Exercise -
Among the entries below, find the lines with "pixels" and copy them.

Records contained in a dataset:

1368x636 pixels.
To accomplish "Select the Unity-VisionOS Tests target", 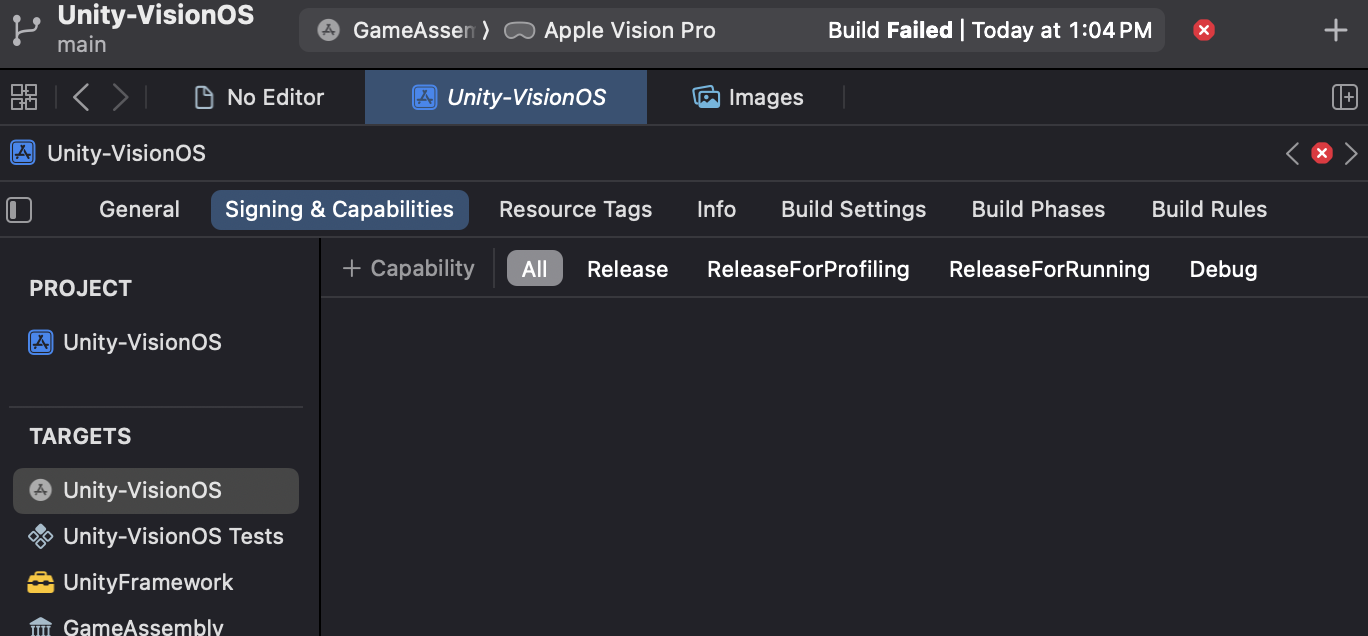I will (x=172, y=536).
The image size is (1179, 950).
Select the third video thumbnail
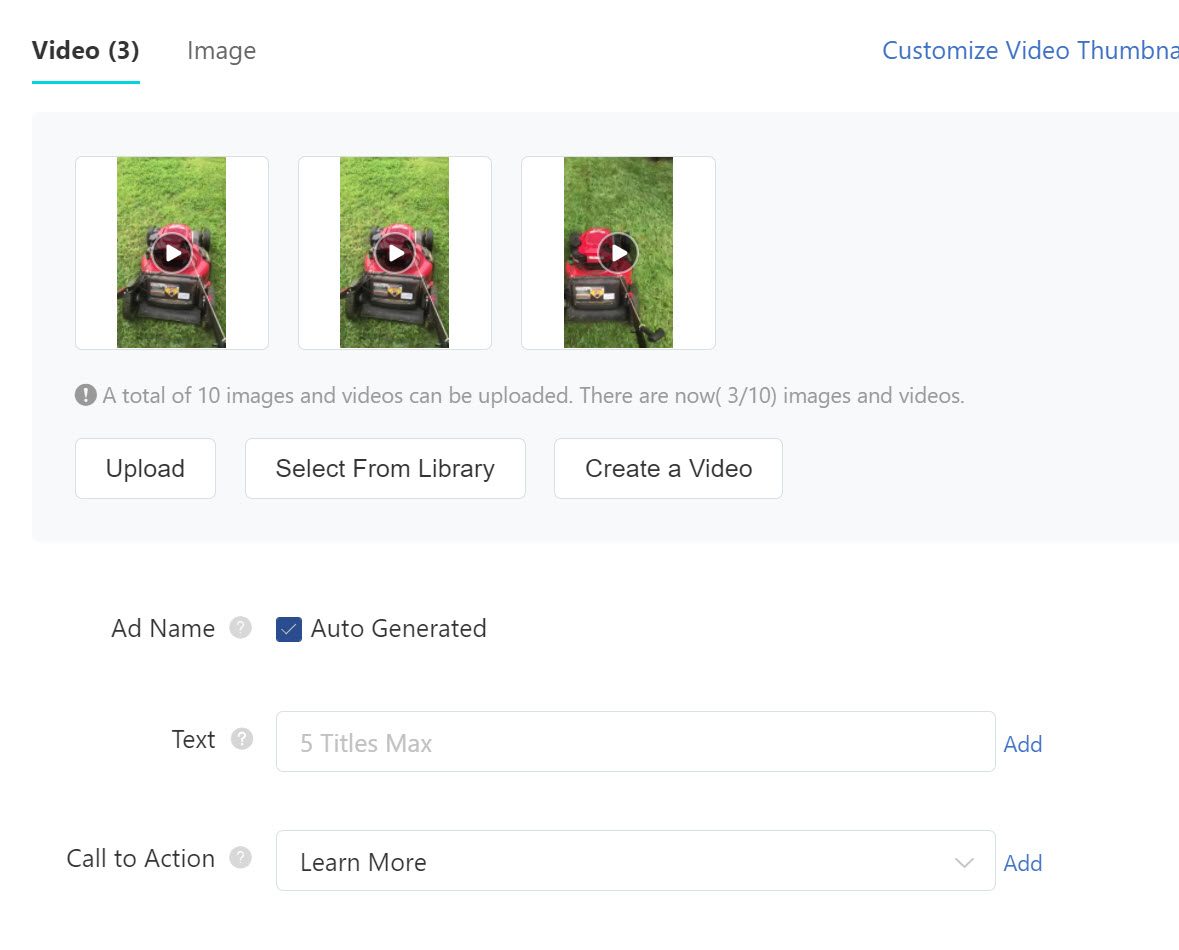(617, 252)
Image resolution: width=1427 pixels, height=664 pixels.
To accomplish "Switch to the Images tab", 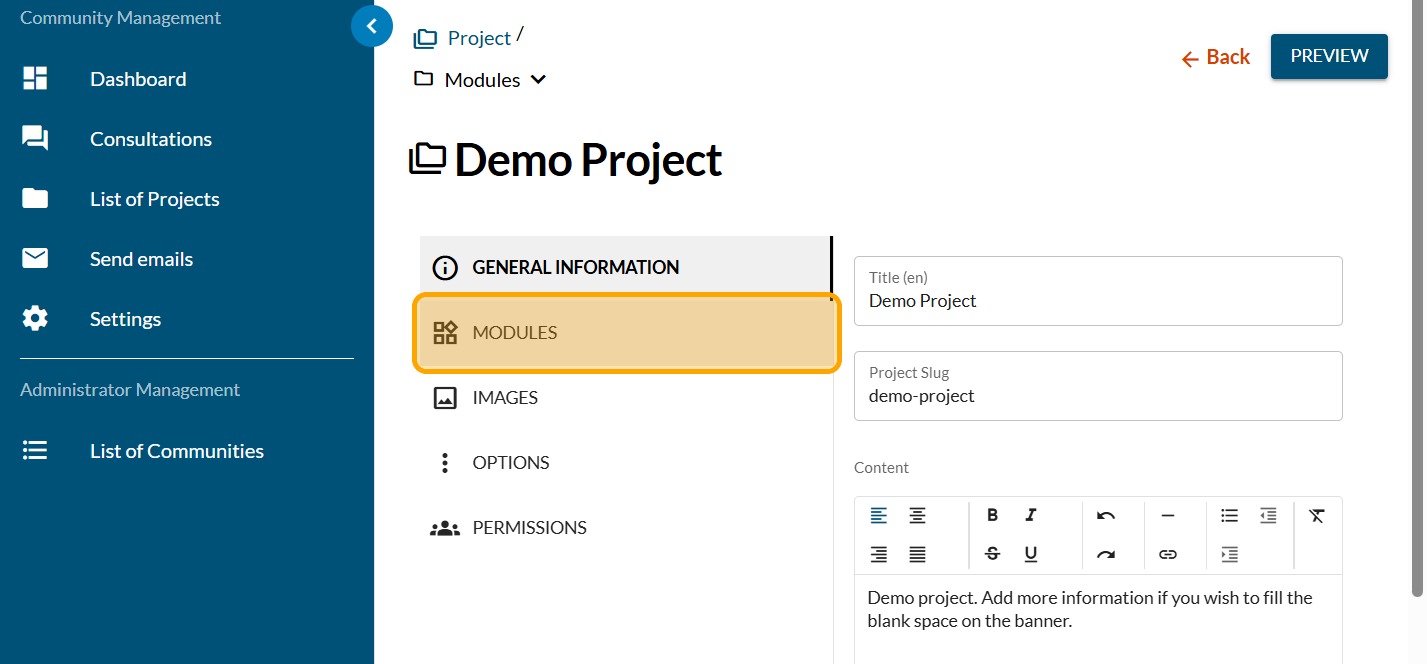I will (505, 398).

Solution to this exercise -
1368x636 pixels.
Image resolution: width=1427 pixels, height=664 pixels.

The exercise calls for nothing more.